--- Your goal ---
As the lines appear below, please set them down exactly, starting at the first and finishing with the one containing "扩展模块 (625, 96)".

********************

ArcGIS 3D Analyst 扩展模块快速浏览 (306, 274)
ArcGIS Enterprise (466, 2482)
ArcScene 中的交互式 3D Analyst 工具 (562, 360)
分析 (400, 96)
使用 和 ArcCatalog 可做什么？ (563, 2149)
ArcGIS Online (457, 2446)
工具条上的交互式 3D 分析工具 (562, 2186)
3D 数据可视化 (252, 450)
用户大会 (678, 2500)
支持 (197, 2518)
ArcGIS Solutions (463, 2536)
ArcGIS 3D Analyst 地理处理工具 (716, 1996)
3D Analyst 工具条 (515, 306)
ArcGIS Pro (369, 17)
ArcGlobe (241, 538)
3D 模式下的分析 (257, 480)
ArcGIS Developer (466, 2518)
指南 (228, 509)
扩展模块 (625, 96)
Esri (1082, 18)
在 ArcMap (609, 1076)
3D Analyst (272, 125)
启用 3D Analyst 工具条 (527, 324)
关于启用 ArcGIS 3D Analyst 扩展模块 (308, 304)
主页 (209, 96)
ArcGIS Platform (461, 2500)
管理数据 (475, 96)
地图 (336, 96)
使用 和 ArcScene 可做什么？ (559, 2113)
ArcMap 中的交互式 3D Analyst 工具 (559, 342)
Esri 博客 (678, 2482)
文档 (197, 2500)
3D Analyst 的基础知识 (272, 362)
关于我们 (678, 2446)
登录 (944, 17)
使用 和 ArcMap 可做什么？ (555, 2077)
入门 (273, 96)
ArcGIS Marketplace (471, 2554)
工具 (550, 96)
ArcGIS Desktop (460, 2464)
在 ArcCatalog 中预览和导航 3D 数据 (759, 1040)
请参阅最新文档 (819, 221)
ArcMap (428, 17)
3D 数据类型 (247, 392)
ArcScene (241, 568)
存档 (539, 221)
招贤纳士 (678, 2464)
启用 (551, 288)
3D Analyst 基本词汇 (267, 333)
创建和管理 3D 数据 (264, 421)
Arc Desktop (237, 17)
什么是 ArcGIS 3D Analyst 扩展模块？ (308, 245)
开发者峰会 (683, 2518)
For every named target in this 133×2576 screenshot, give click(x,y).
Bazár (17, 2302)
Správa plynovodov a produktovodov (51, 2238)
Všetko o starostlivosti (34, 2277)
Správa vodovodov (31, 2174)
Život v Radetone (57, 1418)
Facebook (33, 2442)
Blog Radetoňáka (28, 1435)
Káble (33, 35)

********************

--- Answer below ---
ArcGIS 3D Analyst 扩展模块快速浏览 (306, 274)
ArcGIS Enterprise (466, 2482)
ArcScene 中的交互式 3D Analyst 工具 (562, 360)
分析 (400, 96)
使用 和 ArcCatalog 可做什么？ (563, 2149)
ArcGIS Online (457, 2446)
工具条上的交互式 3D 分析工具 (562, 2186)
3D 数据可视化 (252, 450)
用户大会 (678, 2500)
支持 (197, 2518)
ArcGIS Solutions (463, 2536)
ArcGIS 3D Analyst 地理处理工具 (716, 1996)
3D Analyst 工具条 (515, 306)
ArcGIS Pro (369, 17)
ArcGlobe (241, 538)
3D 模式下的分析 (257, 480)
ArcGIS Developer (466, 2518)
指南 (228, 509)
扩展模块 (625, 96)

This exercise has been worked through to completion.